Итак, сотни и сотни радиостанций по всему земному шару с энергией и боеспособностью дальнобойных артиллерийских стволов передали ялтинское сообщение, каждый абзац которого начинался всесильным «Мы…». В этом державном «мы», которое шло по восходящей — «Мы рассмотрели», «Мы договорились», «Мы обсудили», «Мы решили», «Мы составили», «Мы собрались», — были и целеустремленность, и сознание ясности перспективы, и уверенность в своей правоте, и вера в торжество победы. Одним словом, тут союз трех осознал свою историческую миссию, утвердив вопреки различию характеров и дорог единство цели.

А дороги были разными и после Ялты.

Сталина ждали военные заботы — шло великое накапливание сил перед решающим рывком к Берлину, — он слушал крымское коммюнике уже в Москве.

Рузвельт вылетел в Египет, где ждал его крейсер «Куинси». Пока корабль двигался из Александрии в Алжир, Гопкинс оставался на «Куинси». То ли недуг сковал советника президента, то ли дала себя знать размолвка, которая казалась все более зримой, Рузвельт и Гопкинс виделись лишь однажды — в тот самый момент, когда Гопкинс должен был сойти на алжирский берег. Как свидетельствовали очевидцы, этой встрече, как и этому расставанию, недоставало тепла. Видно, недоброжелатели Гопкинса преуспели в своем стремлении вооружить президента против его друга. Гопкинс понимал это и, быть может, не мог простить этого президенту. Обо всем этом можно было бы и не говорить, если бы расставание в Алжире не было бы у них последним…

Корабль поплыл дальше. До американского берега оставалась неделя пути. На Средиземноморье было солнечно и прохладно. Президент мерз и говорил, что ему недостает солнца. Президента окружал сонм его помощников, надо было думать, что сказать и чего не говорить конгрессу, Рузвельт заметно оживлялся, начинал импровизировать. Однако его хватало ненадолго — коляску выкатывали на солнце, президент засыпал.
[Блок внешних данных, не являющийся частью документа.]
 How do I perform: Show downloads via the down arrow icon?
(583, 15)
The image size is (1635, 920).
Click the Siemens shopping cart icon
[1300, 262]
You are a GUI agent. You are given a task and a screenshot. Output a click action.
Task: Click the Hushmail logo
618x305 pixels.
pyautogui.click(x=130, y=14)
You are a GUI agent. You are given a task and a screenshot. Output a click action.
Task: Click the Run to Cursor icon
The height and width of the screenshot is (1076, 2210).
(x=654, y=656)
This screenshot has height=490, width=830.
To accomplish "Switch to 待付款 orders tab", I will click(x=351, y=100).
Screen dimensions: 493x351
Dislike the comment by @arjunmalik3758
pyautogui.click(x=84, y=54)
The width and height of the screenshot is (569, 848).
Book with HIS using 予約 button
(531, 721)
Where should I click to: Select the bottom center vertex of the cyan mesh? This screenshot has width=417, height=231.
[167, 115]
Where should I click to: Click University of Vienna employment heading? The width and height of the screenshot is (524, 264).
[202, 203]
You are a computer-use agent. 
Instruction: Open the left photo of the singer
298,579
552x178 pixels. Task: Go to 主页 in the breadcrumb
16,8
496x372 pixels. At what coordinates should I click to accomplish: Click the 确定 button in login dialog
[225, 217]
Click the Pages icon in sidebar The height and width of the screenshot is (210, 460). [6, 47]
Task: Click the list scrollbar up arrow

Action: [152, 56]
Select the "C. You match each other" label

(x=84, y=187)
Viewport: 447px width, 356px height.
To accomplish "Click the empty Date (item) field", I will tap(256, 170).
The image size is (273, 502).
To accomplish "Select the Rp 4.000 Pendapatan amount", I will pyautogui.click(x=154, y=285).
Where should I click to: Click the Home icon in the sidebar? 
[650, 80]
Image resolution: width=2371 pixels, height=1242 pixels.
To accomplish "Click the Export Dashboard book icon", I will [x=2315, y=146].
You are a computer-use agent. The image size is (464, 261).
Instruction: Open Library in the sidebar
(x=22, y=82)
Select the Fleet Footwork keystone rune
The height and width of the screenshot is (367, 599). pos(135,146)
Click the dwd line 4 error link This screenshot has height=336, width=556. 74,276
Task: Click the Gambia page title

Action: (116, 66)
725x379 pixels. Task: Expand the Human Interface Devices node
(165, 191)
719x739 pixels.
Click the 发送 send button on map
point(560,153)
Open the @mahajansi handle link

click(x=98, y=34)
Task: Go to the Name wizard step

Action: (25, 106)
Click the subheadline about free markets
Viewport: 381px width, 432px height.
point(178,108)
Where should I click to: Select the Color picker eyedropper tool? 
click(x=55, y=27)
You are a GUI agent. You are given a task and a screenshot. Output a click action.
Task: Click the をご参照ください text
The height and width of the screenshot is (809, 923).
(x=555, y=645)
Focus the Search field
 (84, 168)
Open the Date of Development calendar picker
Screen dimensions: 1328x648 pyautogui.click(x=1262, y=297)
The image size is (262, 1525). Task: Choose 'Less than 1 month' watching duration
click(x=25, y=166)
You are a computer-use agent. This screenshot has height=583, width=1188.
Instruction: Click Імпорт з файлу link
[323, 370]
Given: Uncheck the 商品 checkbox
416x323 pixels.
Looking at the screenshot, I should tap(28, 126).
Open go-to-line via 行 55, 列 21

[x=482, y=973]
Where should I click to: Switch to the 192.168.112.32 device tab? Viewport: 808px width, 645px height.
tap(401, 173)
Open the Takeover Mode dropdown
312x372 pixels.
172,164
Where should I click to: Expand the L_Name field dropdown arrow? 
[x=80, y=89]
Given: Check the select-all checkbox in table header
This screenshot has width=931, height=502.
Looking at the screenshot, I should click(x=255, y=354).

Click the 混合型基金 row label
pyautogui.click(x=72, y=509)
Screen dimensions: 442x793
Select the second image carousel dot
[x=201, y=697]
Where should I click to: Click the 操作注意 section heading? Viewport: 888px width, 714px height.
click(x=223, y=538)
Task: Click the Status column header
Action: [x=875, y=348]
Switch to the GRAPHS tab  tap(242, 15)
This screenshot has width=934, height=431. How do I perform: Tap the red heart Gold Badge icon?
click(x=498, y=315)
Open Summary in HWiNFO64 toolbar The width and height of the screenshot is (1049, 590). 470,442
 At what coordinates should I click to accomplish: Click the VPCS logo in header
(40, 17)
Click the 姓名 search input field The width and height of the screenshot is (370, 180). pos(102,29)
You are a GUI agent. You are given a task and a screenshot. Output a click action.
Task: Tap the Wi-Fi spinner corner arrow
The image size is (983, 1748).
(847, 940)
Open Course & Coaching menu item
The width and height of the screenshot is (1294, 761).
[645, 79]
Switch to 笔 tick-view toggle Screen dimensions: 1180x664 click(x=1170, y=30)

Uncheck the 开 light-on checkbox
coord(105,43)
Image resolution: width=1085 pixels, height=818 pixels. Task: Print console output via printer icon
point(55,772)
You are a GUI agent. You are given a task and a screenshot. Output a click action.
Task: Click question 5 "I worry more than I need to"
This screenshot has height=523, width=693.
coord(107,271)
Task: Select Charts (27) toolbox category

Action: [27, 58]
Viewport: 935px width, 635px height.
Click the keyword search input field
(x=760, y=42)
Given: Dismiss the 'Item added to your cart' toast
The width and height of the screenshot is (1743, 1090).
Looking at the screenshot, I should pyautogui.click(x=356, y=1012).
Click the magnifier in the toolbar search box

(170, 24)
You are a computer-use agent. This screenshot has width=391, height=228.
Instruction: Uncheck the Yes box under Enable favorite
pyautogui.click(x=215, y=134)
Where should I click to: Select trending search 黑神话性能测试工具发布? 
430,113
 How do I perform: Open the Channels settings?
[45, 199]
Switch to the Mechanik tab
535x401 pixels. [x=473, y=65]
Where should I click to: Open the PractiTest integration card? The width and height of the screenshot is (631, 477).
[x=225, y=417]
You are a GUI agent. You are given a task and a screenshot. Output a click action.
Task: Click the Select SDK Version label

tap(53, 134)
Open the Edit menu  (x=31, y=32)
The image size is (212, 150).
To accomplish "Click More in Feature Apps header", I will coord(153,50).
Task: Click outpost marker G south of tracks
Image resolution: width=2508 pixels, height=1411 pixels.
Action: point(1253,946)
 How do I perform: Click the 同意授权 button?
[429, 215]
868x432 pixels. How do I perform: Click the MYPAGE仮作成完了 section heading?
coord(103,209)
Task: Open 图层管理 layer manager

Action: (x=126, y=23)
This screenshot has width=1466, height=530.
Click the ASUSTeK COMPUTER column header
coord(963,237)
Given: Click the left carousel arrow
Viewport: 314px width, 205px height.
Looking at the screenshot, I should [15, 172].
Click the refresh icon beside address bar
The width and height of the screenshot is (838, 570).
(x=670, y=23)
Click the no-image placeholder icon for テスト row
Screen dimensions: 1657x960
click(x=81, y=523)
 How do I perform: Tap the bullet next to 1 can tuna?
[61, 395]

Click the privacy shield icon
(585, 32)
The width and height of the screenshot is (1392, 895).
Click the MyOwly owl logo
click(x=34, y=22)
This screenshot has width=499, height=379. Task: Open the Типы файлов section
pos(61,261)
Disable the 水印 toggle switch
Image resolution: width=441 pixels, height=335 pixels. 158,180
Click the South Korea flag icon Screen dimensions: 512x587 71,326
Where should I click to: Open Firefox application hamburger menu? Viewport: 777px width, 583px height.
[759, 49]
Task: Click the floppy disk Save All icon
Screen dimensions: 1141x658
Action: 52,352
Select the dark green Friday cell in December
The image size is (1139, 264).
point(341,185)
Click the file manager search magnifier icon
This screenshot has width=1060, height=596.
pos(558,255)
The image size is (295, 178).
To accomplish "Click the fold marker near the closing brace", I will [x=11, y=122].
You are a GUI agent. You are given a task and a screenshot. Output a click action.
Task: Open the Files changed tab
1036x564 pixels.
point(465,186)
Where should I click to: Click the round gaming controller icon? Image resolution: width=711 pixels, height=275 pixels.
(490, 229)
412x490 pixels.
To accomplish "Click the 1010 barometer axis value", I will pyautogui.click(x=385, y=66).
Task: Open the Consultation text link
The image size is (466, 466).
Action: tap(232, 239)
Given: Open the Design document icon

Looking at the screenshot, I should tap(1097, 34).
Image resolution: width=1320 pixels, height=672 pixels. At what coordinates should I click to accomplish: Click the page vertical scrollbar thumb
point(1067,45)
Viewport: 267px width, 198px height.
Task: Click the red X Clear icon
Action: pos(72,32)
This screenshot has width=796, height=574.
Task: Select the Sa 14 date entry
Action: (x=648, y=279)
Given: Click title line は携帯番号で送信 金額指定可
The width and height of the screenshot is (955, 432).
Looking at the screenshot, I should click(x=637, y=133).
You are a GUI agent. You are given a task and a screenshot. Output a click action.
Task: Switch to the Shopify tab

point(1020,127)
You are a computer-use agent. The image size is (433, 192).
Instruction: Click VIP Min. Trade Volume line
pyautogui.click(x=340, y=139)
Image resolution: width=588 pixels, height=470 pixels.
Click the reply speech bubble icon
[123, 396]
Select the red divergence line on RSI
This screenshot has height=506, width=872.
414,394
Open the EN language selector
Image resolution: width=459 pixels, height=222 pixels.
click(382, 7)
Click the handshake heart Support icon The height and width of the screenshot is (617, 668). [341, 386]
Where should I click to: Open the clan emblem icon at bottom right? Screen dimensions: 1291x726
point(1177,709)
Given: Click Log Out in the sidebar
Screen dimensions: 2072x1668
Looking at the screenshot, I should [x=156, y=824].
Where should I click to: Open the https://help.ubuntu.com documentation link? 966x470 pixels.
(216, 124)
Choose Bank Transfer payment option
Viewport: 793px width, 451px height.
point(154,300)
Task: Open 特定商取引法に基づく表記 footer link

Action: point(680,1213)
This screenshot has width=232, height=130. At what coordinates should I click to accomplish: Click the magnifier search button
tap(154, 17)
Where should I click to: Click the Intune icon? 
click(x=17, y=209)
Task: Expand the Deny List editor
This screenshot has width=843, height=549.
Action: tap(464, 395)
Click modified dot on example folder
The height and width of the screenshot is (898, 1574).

Как ни худо было президенту, его житье-бытье на «Куинси» было спокойно, к тому же, по давней привычке молодости, президент лучше чувствовал себя на море, чем на суше. Казалось, море пойдет ему на пользу… Однако произошло чрезвычайное: в дальней каюте корабля недуг свалил старика Уотсона, давнего и верного друга Рузвельта, которого, как амулет, президент брал с собой в самые ответственные поездки. Все, что президент знал о болезни друга, было не очень утешительным, но и не предвещало, казалось, плохого, видно, врачи, щадя президента, не говорили всей правды — врачи умели щадить и утешать. Но жизнь не давала себя обмануть: легко утешить, когда человек жив, много труднее это сделать после того, как человека не стало. Уотсон умер, и президенту сказали об этом. В иное время, пожалуй, президент совладал бы с этой вестью. Сейчас было трудно… Горе, вызванное в свое время смертью матери, казалось, он сжег в себе, на людях не плакал. Сейчас он не стыдился слез. Но даже в нелегком своем положении он умел собраться. Его доклад конгрессу о конференции в Крыму был назначен на 2 марта. В условленный час он был на трибуне. «Это была длительная поездка, — сказал он. — Надеюсь, вы согласитесь, что она была плодотворна». На этот раз он не мог говорить стоя. «Мне легче, когда я не надеваю на ноги десять фунтов стали», — произнес он, как бы прося снисхождения, никогда прежде в подобных обстоятельствах он не говорил об этом.